I think of you as a man fighting the world and squeezing in your anger that aches in the depths of all your reasoning.  A secret you do not wish to hold and yet must keep silent and free from fear.  It burns and festers inside you then dripping out from a paint brush loaded and heavy, you attempt to tell your story, the intimate details with no blurred lines. It is between you and God, only God to beg for forgiveness – Hail Mary. Speak out loud! If only.
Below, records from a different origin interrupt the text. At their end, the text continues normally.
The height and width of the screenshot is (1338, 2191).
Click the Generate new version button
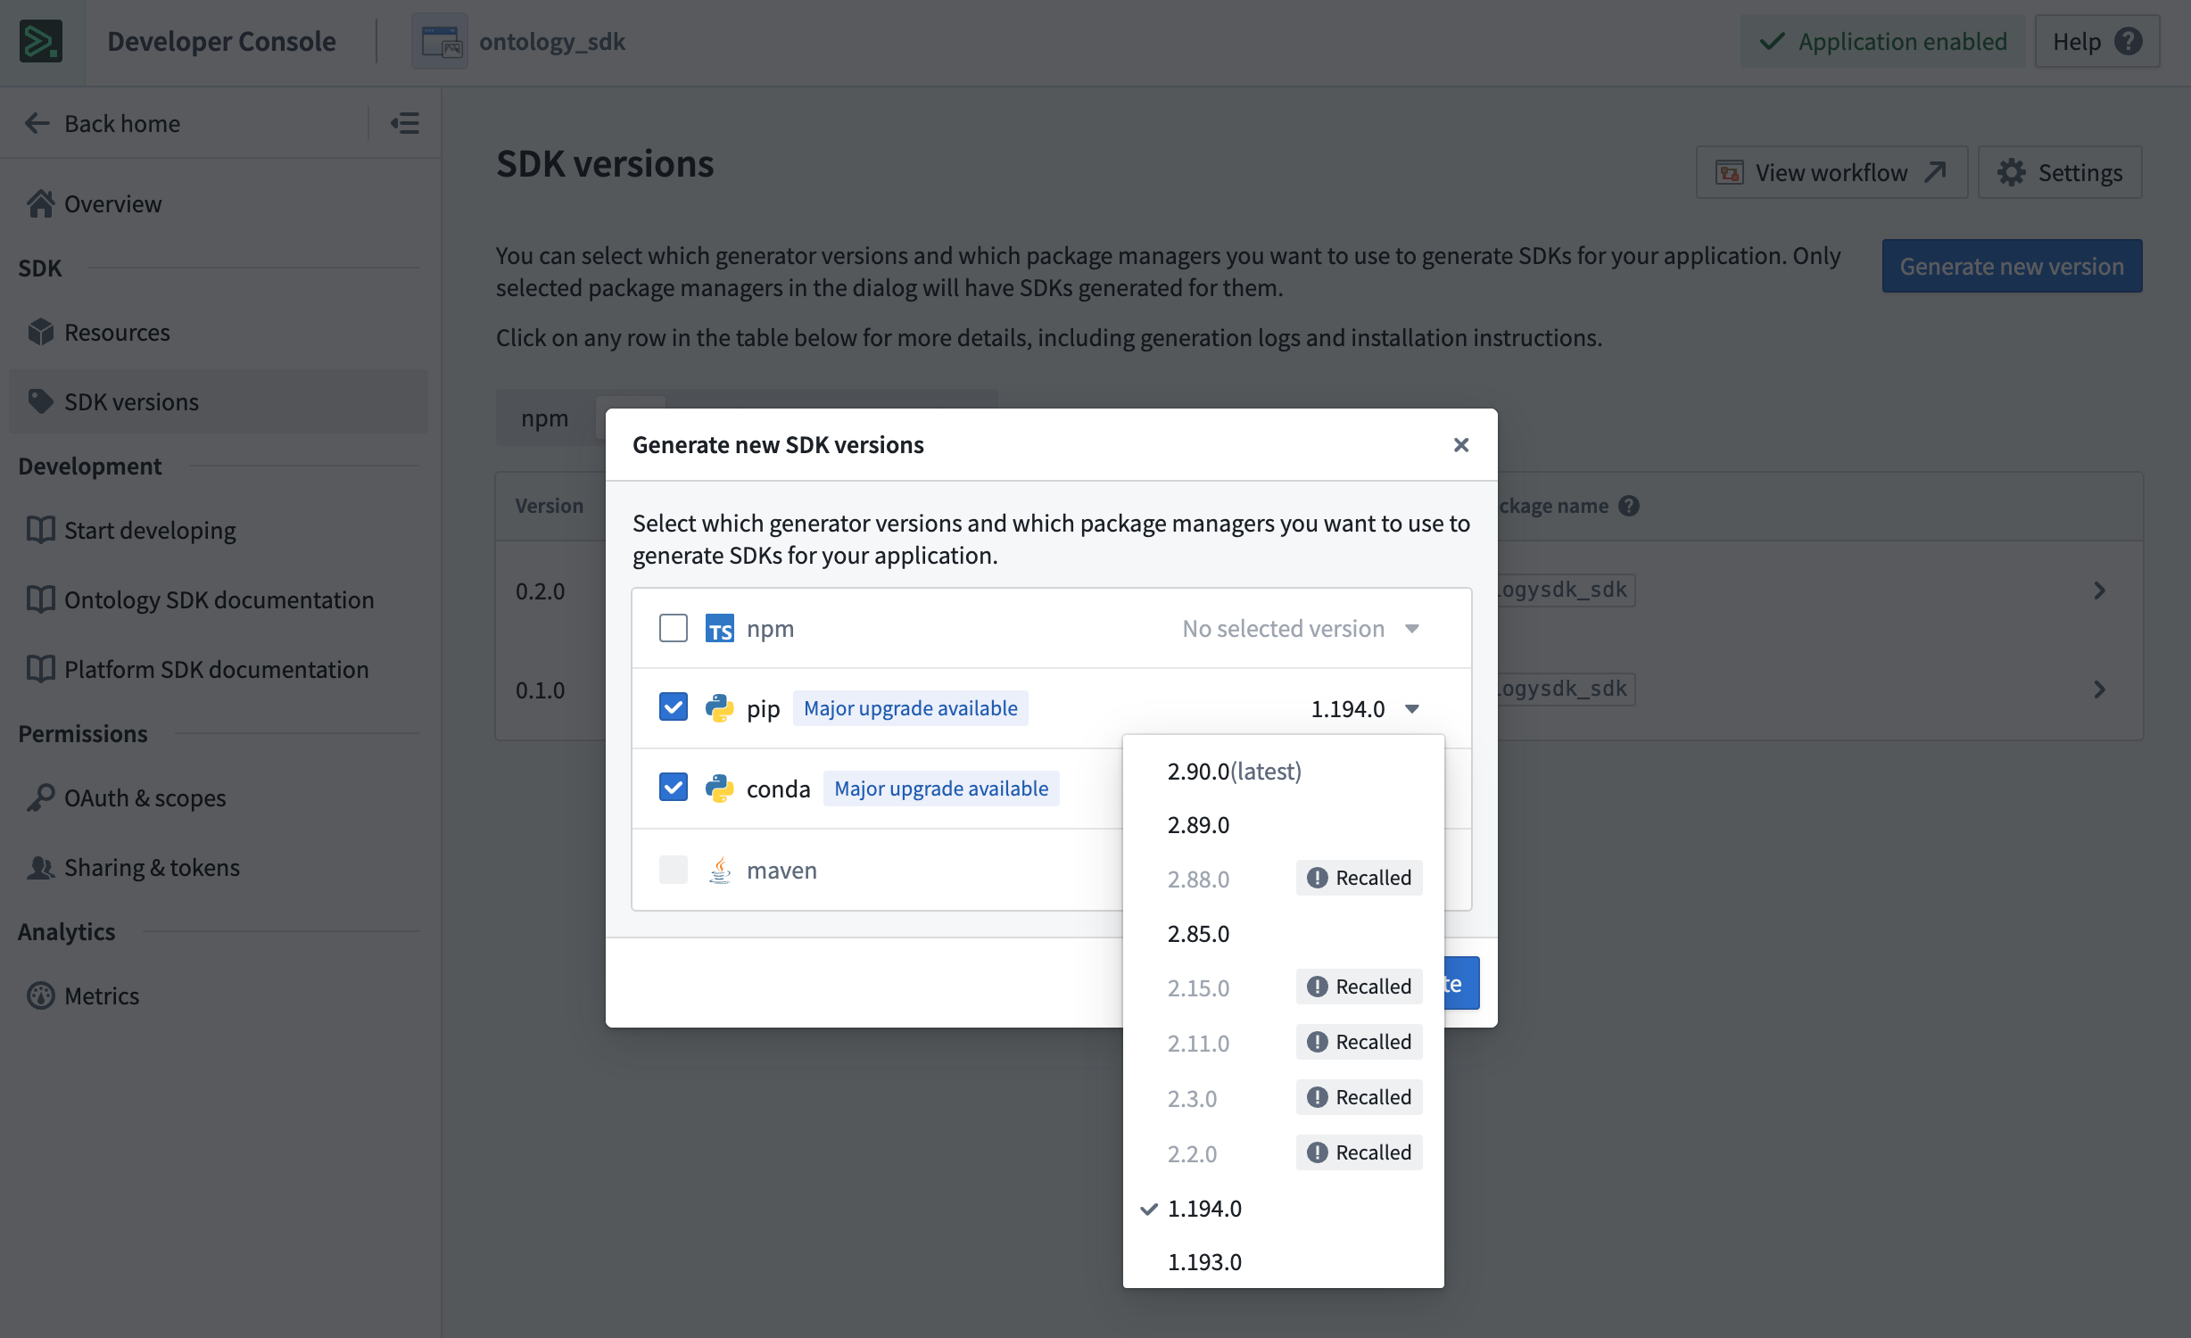pyautogui.click(x=2012, y=266)
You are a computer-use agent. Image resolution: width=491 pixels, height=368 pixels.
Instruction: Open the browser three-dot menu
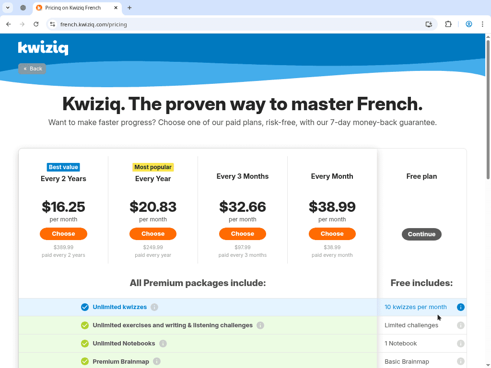point(482,24)
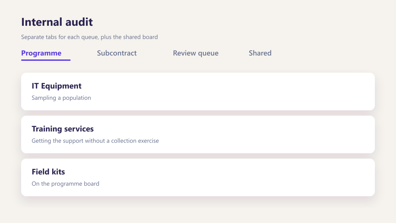Screen dimensions: 396x223
Task: Click the Training services heading text
Action: (63, 129)
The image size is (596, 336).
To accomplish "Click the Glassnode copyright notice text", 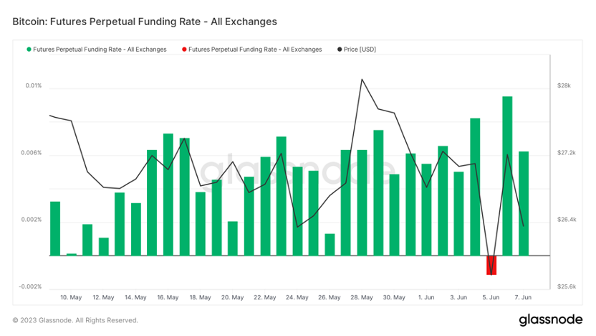I will click(x=75, y=320).
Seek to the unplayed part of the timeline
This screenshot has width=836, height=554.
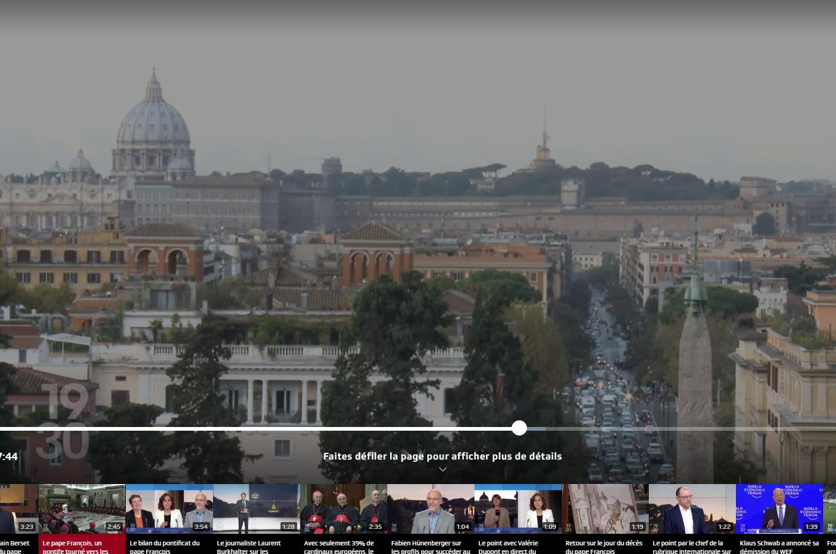point(675,429)
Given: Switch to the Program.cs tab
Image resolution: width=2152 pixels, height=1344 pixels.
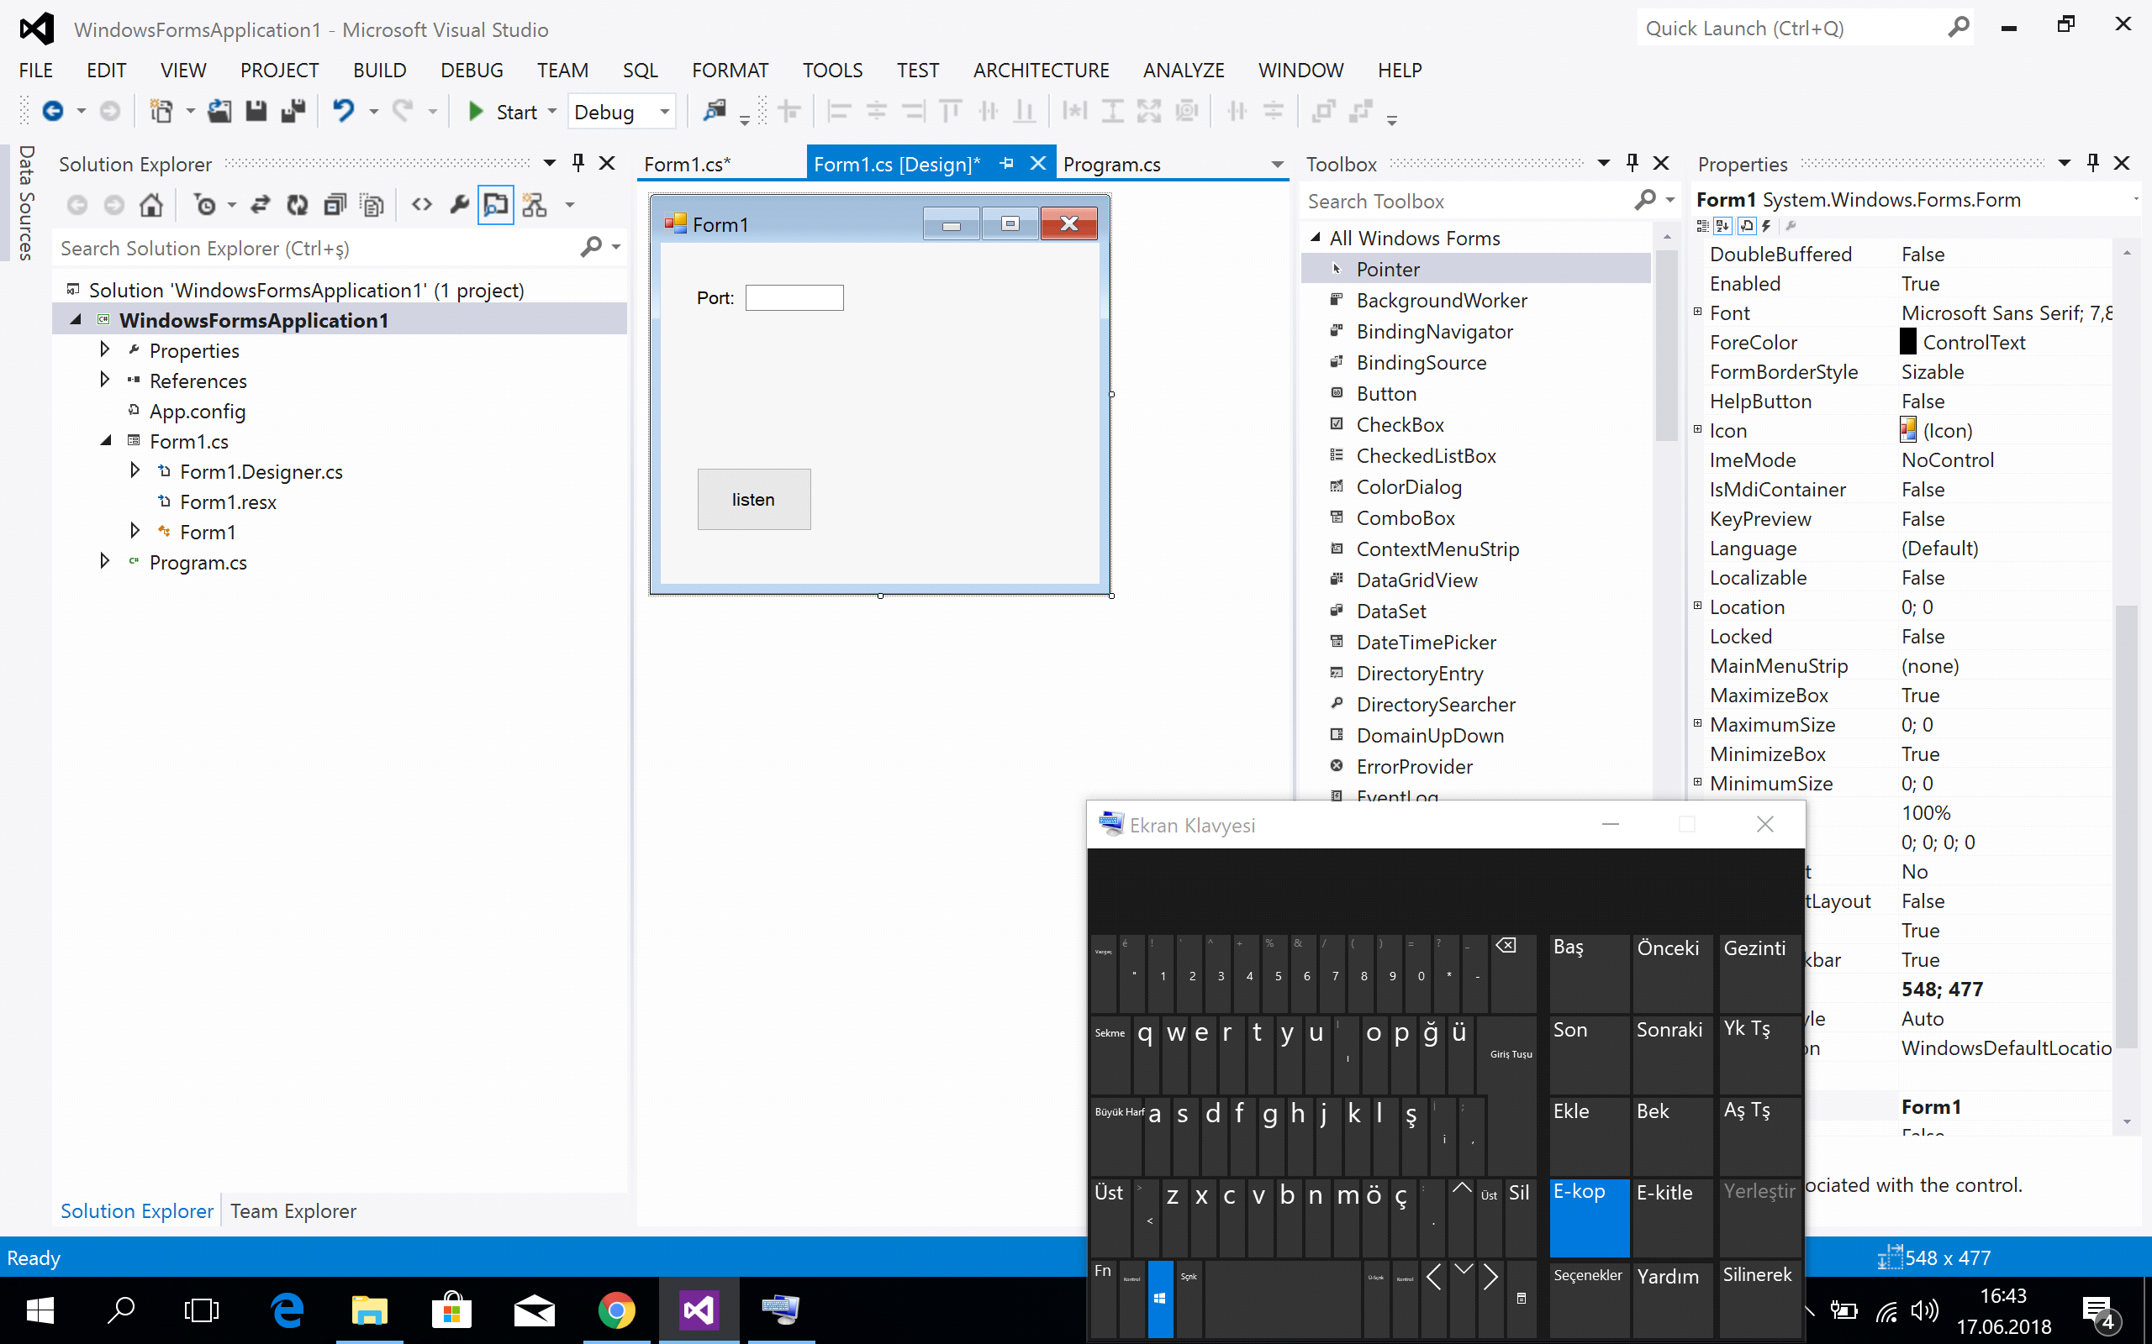Looking at the screenshot, I should [x=1112, y=164].
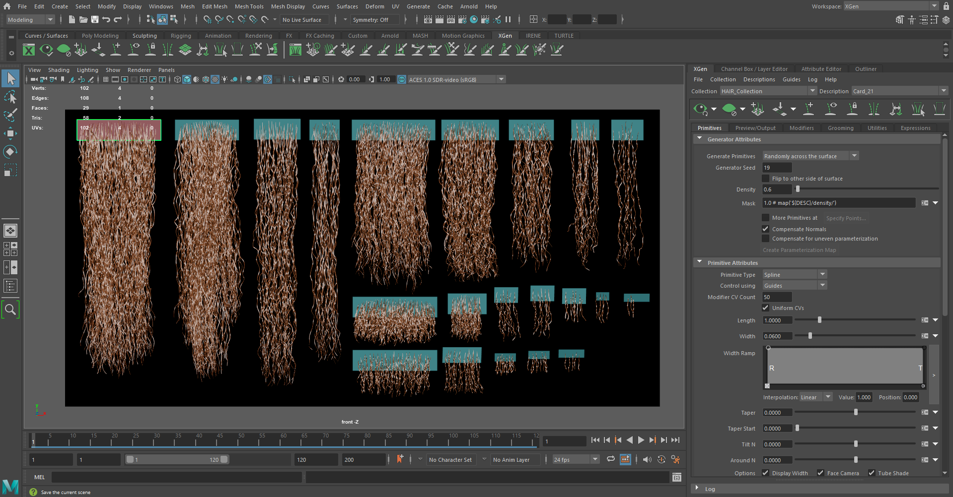Select the Paint selection brush tool
The height and width of the screenshot is (497, 953).
click(x=10, y=115)
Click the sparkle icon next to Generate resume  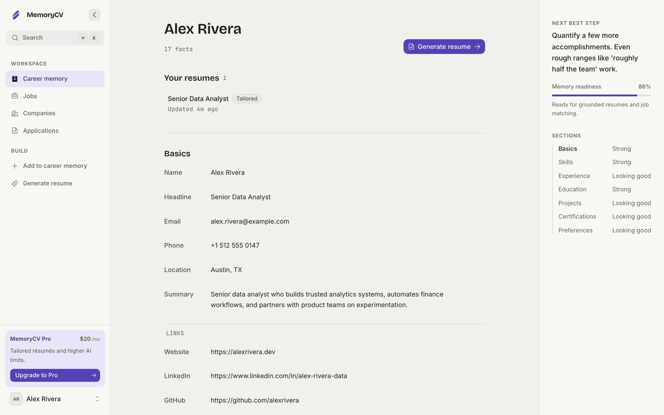[15, 183]
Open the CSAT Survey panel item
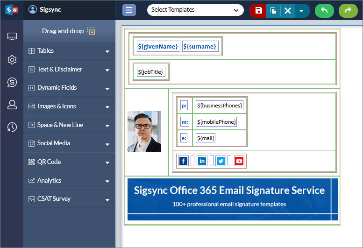Screen dimensions: 363x248 [69, 199]
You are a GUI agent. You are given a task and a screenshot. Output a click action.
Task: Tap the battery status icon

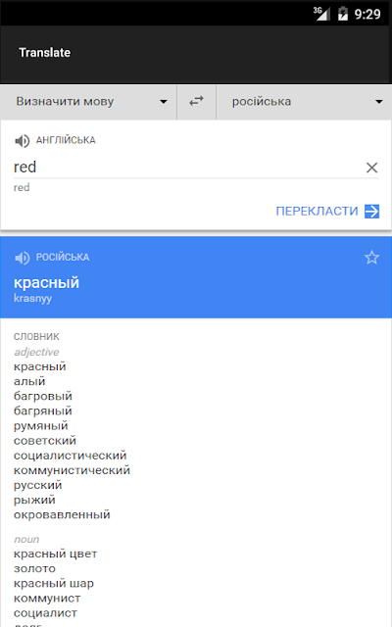[x=343, y=14]
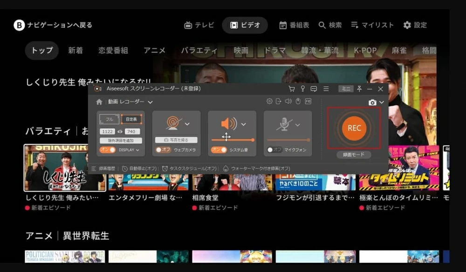Open the feedback chat bubble icon
Image resolution: width=466 pixels, height=272 pixels.
pos(314,89)
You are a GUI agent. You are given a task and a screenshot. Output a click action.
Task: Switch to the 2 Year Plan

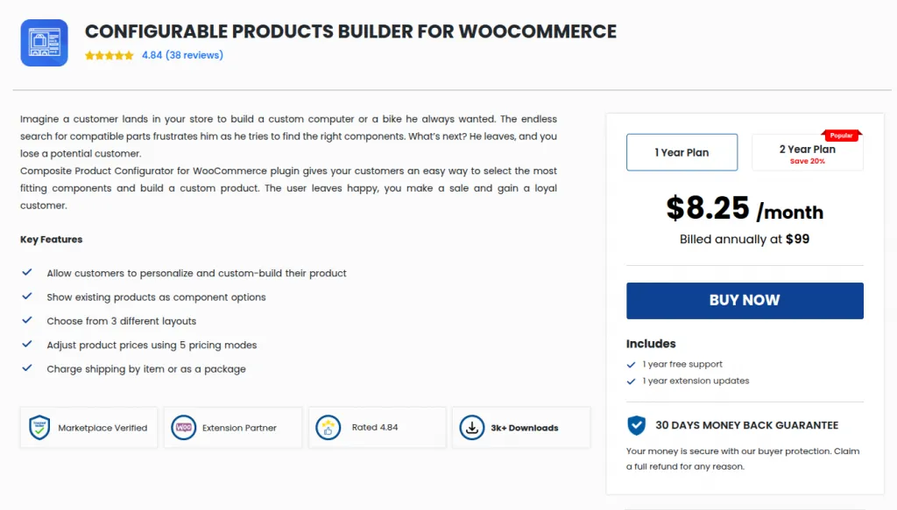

We pay your bills but do not speak for you or of you, only in the dimly lit dining rooms of country houses.  I maybe the wife of a politician, depicted on canvas and silenced by her lack of words but I could caress you and let you cry into my shoulder. I sense you need it however distasteful you would find my caresses.

You gesture me to lean forward slightly, when the voice of a young man cries out in the distance.  There is frustration in his voice as he calls out your name. You breathe and smile, and I see love in an instant as your eyes fight to contain emotion. You are warmly amused.

You turn back to colour, it is warm and golden, and you start to create what you feel.  Without your vision we are a cold blank canvas. Without it we would all be empty and lost in direction. Who has the right to deny love which colour your thoughts by heaven above?

Thank God for art and colour and paint and cold blank spaces to fill our hearts. Thanks to all who can see heaven.

I ponder the question. Did you know the strength of love when you met your soldier? How misplaced you must have felt in the bland and brutal colours of war. Where life had no value amongst your God and Glory.

Did you use me to bring what they call respectability into your world of secrecy? that through no fault of your own you have to search a way of explaining yourself through paint, glaze and sculpture? You ask me for a second time to lower my gaze. Our eyes refuse to meet, yet I envy your world of love and passion, your delight in the richness of elegance that only wraps me in chains. You see what I cannot feel, and feel what I cannot see, and I am in sorrow hoping that one day we can both escape that which keeps us in silence.

Lauren Staton Thoughts of the artists sitter.